MATERIAL SHOWN:

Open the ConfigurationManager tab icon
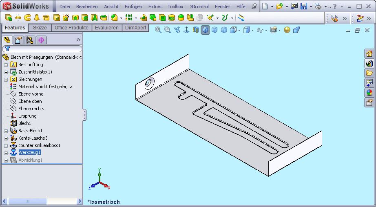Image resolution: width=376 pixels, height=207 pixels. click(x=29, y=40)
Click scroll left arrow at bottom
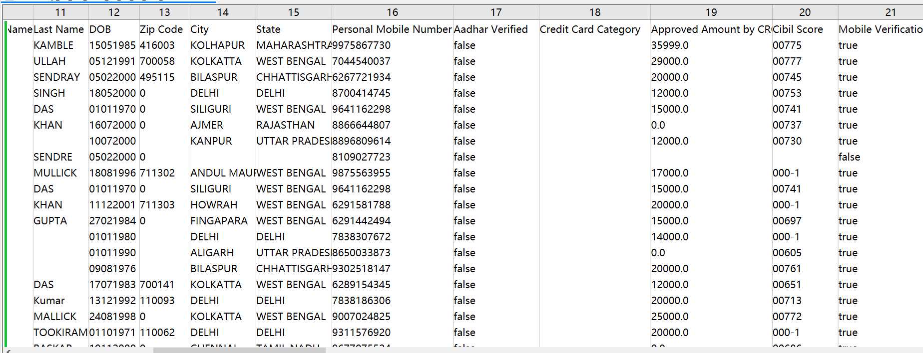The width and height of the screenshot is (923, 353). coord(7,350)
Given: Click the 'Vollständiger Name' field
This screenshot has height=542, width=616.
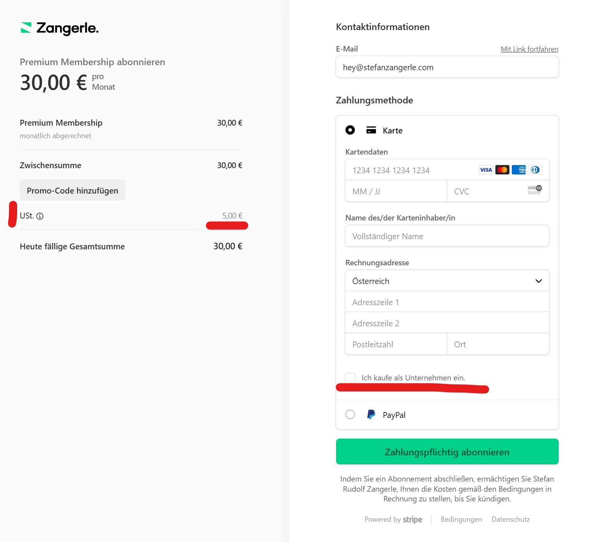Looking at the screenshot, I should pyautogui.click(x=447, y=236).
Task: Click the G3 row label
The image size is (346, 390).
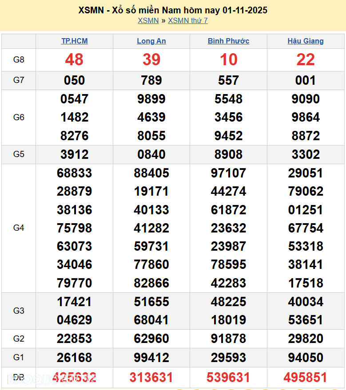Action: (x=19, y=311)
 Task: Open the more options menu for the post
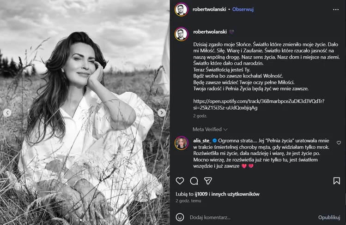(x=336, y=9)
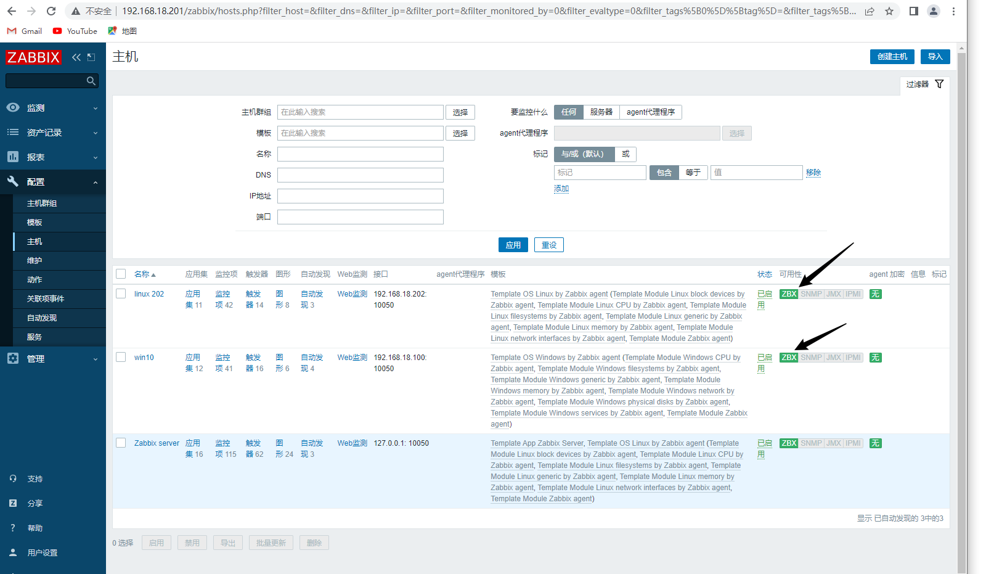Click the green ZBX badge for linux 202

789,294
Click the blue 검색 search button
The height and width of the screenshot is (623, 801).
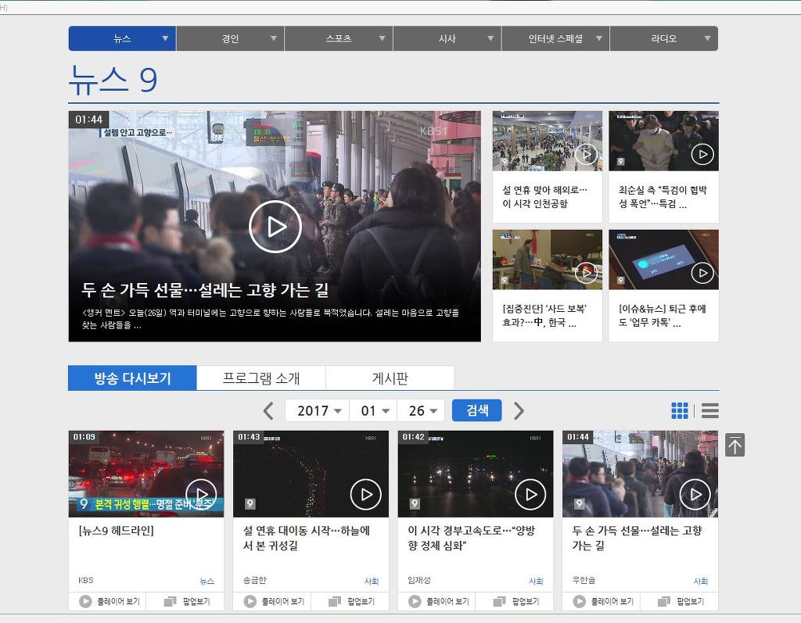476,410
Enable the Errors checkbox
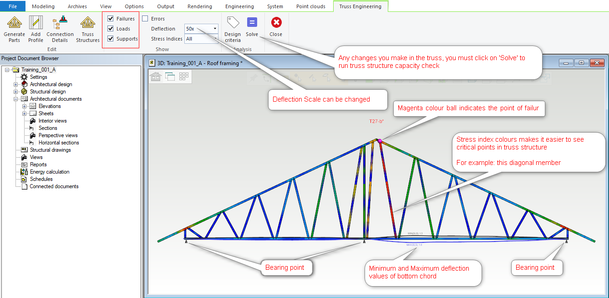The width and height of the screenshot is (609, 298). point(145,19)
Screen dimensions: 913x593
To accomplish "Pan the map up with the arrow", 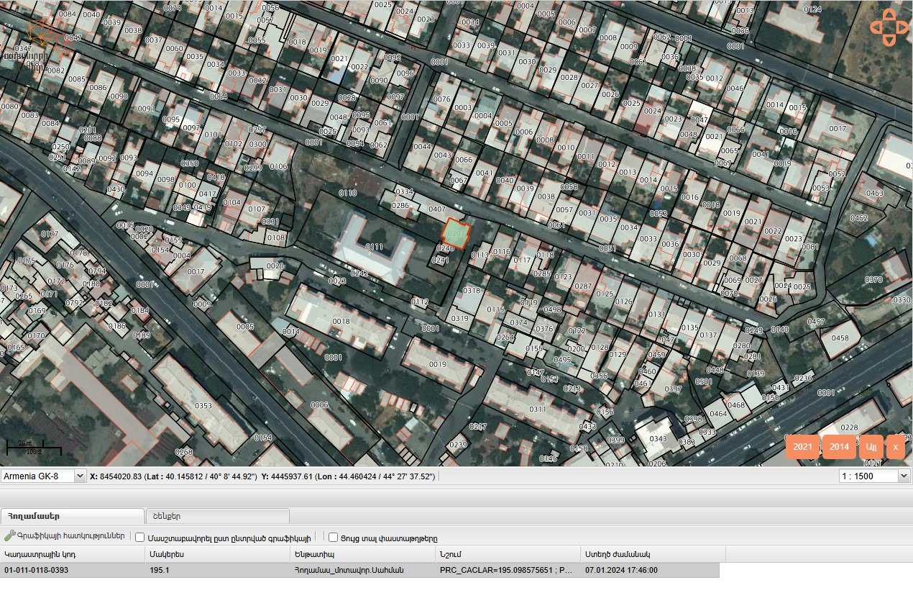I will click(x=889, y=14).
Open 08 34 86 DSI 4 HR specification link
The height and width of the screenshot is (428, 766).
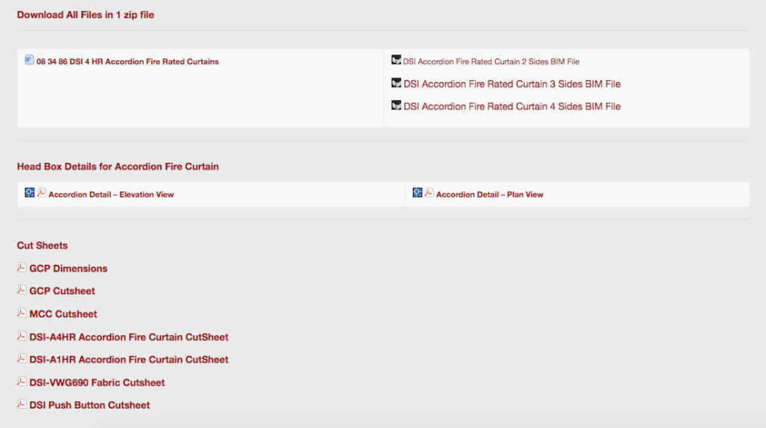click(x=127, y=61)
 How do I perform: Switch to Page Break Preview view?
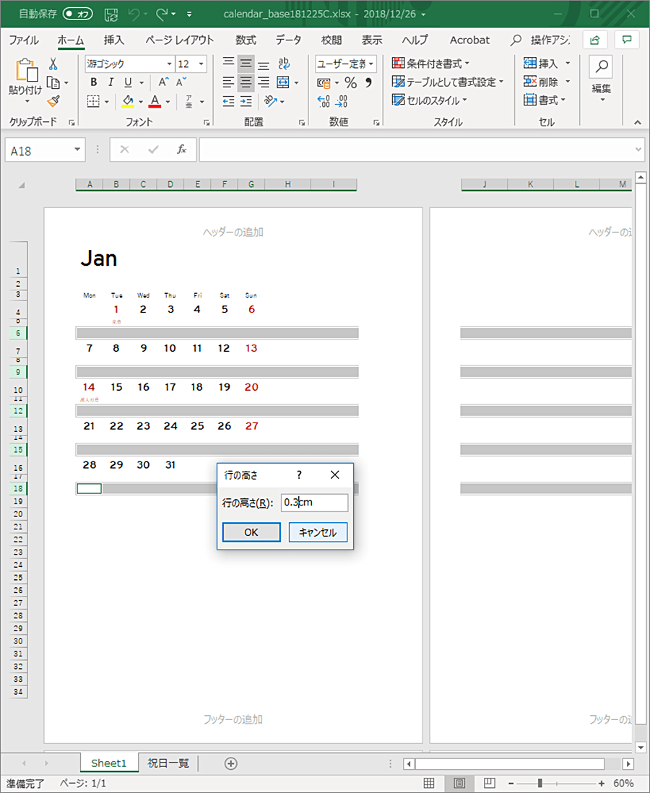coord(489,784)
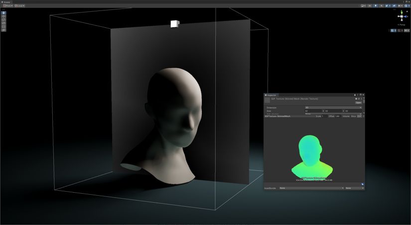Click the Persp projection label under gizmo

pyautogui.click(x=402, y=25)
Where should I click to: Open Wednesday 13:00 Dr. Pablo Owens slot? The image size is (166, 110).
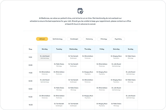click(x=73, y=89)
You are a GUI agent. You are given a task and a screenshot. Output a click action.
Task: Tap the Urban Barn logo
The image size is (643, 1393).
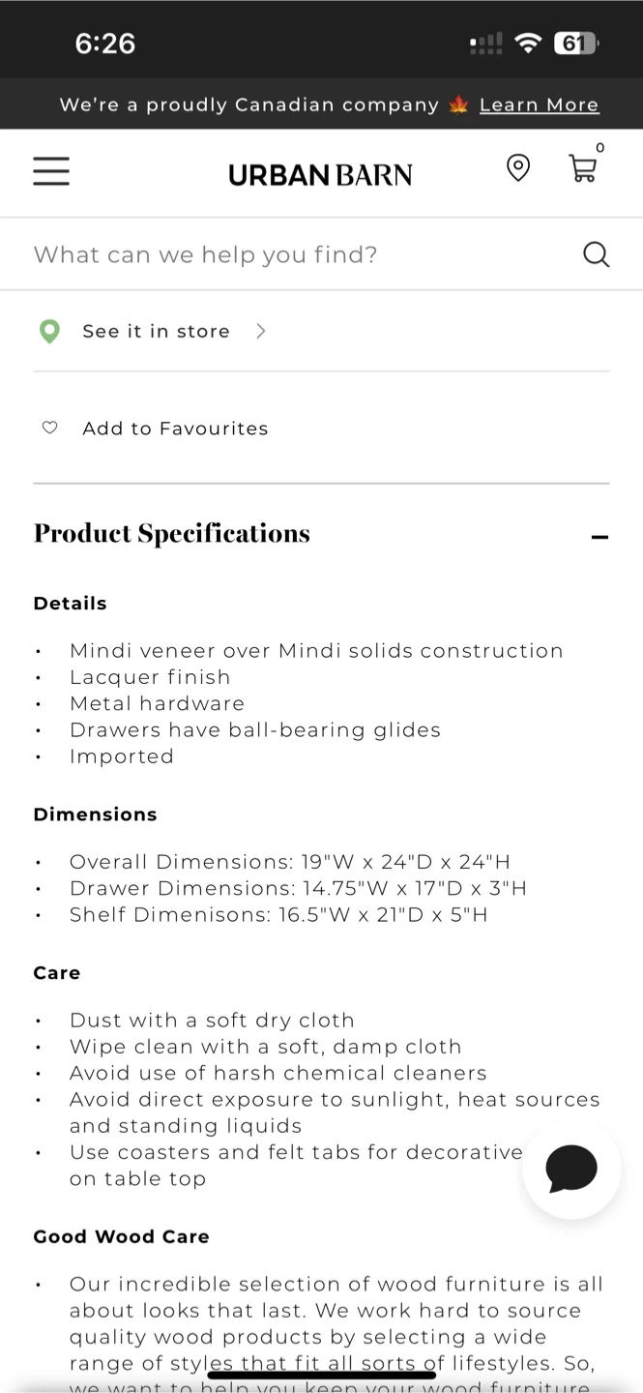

WORK INSTRUCTION: Your reply should hold only the lines from the one that contains "You are a GUI" through the last line of the records above, exact and complete, and no pictures.

SOLUTION FOR THIS TASK:
You are a GUI agent. You are given a task and a screenshot. Output a click action.
Task: Tap the Urban Barn logo
The image size is (643, 1393).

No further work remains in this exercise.